AMD's EPYC 9355P: Inside a 32 Core Zen 5 Server Chip
18 hours ago
- #Server CPUs
- #Performance Analysis
- #AMD EPYC
- High core count chips are not the only solution; scalable designs from Intel, AMD, and Arm cater to varying core counts.
- AMD’s EPYC 9355P enhances per-core performance with higher clock speeds (4.4 GHz), more cache per core, and GMI-Wide interconnect for better bandwidth.
- The EPYC 9355P uses eight CPU dies (CCDs) with four cores each, maintaining full L3 cache (32 MB per CCD) for a high cache-to-core ratio.
- GMI-Wide provides 64B/cycle bandwidth per CCD, improving latency and bandwidth under load compared to GMI-Narrow in desktop CPUs.

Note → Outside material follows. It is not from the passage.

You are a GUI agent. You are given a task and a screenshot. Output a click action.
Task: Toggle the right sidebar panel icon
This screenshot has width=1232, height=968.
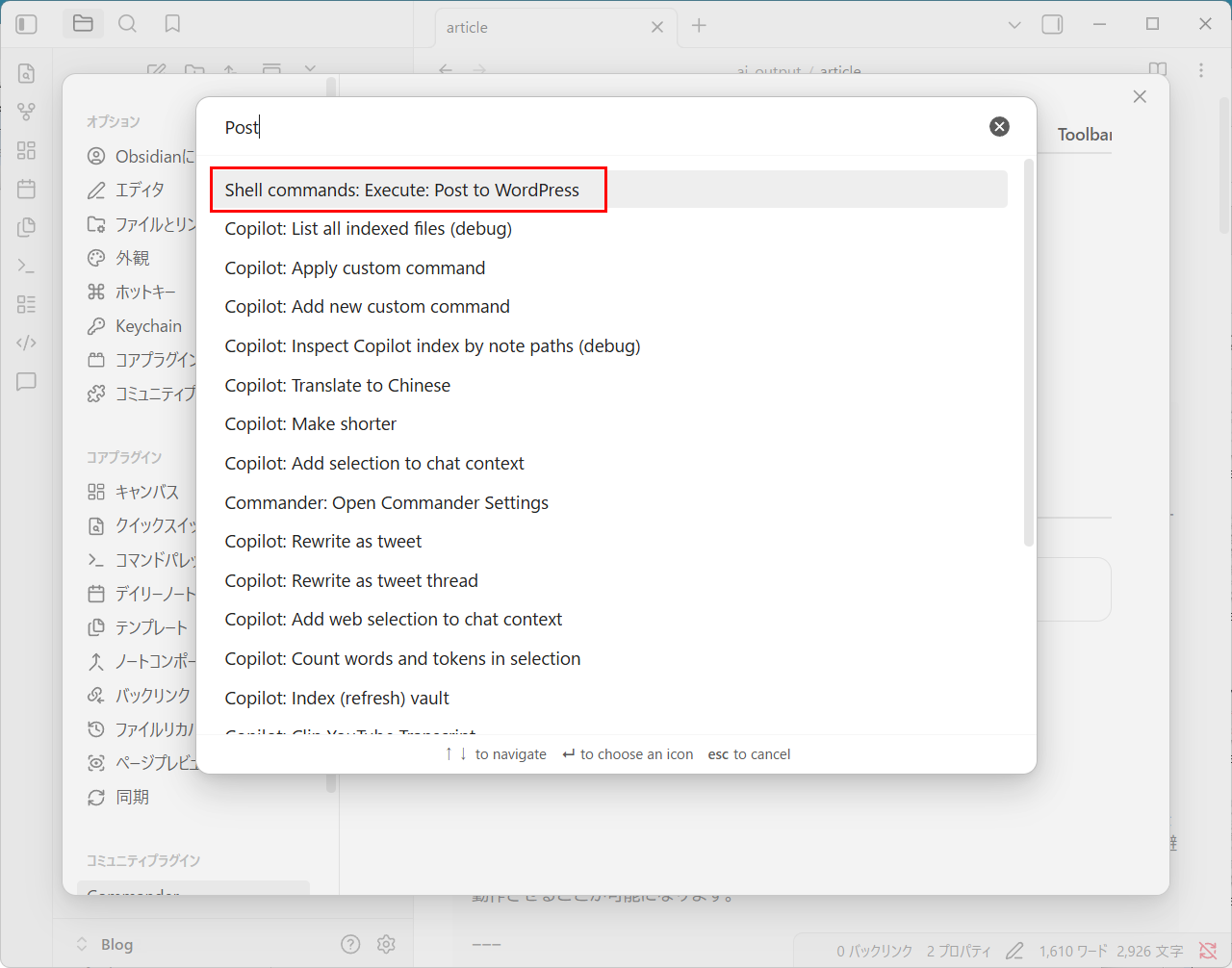click(1052, 24)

- NUMA configurations (NPS1, NPS2, NPS4) on EPYC 9355P show minimal latency improvements, with NPS1 being sufficient for most cases.
- EPYC 9355P achieves near-theoretical memory bandwidth in NUMA modes, with minor penalties for cross-node accesses.
- GMI-Wide mitigates bandwidth bottlenecks, offering better latency control and higher bandwidth than desktop counterparts under load.
- SPEC CPU2017 tests show EPYC 9355P’s competitive single-thread performance and superior bandwidth handling in multi-core scenarios.
- AMD’s hub-and-spoke memory model in Zen 5 EPYC provides more consistent DRAM performance compared to Intel’s Xeon 6.
- Intel and Arm favor monolithic interconnects, while AMD’s scalable design balances latency and bandwidth effectively.